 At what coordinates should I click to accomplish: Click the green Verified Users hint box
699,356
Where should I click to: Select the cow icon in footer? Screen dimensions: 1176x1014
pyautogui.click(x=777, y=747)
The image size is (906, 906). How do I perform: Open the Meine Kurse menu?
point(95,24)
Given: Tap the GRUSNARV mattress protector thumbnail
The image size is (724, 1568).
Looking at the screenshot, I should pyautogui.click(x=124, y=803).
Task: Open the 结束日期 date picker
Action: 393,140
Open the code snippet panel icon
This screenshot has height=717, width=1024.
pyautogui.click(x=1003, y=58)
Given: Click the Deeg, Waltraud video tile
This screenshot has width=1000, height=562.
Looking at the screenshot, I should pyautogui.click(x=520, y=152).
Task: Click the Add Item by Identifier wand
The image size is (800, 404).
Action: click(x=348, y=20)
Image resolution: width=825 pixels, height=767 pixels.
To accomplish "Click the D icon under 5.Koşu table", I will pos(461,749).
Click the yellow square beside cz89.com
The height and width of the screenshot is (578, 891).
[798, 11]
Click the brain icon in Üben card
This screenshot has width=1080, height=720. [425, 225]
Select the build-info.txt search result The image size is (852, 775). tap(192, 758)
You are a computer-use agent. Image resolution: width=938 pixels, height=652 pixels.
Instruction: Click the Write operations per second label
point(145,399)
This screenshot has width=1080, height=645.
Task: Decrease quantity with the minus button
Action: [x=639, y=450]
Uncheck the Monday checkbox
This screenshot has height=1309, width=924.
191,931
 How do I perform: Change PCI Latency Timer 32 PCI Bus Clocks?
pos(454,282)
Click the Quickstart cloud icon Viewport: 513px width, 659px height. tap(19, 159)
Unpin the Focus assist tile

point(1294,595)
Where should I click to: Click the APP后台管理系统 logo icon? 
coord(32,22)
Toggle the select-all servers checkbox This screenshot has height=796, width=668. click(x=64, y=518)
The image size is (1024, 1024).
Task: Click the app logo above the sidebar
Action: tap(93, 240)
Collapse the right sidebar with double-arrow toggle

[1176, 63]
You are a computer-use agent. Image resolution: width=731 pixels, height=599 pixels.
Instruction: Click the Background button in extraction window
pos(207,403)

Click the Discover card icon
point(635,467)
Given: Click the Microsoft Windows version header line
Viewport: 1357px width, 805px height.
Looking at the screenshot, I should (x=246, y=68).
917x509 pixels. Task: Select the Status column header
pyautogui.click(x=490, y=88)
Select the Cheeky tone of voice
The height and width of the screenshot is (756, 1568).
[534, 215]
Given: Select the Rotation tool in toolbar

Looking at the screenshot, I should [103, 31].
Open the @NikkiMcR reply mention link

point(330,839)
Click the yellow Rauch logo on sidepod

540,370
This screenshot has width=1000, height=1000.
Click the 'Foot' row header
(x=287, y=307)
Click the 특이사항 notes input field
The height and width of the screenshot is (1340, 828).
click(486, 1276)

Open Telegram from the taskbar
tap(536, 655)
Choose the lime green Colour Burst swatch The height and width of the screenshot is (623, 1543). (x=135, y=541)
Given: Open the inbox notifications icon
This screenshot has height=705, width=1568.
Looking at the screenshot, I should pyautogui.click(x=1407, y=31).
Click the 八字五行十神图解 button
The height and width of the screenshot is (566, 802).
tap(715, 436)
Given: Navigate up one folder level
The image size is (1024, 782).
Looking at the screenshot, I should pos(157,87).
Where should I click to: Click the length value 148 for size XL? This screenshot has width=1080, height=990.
^^^^
Requirement :: Above are the entries; copy every line among them that contains the word "computer".

Written solution ::
You are a computer-use agent. Image resolution: width=938 pixels, height=652 pixels.
You are a computer-use agent. Image resolution: width=731 pixels, height=599 pixels.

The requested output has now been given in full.